The Marotta gone-fishing portfolio is used by many subscribers as a free and simple way of low-cost investing.
Last year’s returns were very well diversified and did very well. I made only one change in this year’s gone fishing portfolio recommendation. If you were already invested according to last year’s asset allocation you can change with a simple buy and sell.
I removed the allocation to Vanguard Information Technology ETF (VGT) and replaced it with an allocation to Vanguard Mid Cap Value ETF (VOE).
Vanguard Information Technology ETF (VGT) had a 25.35% return last year (actually the analysis was for the twelve months of 11/30/2013 through 11/30/2014). These were the highest returns in the portfolio. I considered replacing it with Vanguard HealthCare mutual fund (VGHCX/VGHAX) because healthcare generally does better in a down market than technology. But there were two reasons I decided not to. VGHAX has a return over the past twelve months of 32.06%. Moving out of technology at least partly because it is up so much means we shouldn’t be moving into something which is up even more. And second, VGHAX has account minimums and transaction costs at many custodians.
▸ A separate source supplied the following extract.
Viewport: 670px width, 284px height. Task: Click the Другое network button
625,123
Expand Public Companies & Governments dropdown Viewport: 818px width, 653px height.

It is better to keep the gone fishing portfolio comprised of investments that everyone can easily buy.
In the end I decided to replace VGT with Vanguard Mid-Cap Value ETF (VOE) which was “only” up 17.87% over the past twelve months. Using VOO, VOE, and VBR we can create an style box asset allocation which is very close to our ideal allocation for US stocks.
In 2014’s changes we added the ability to select an asset allocation either by age or by setting the allocation you want to stocks and having the remainder allocated to bonds. This provides more flexibility for using the calculator. Last year we also dropped the allocation to money market (cash). If you don’t know how much to put into cash or bonds, learn how having a plan not to run out of money is priceless.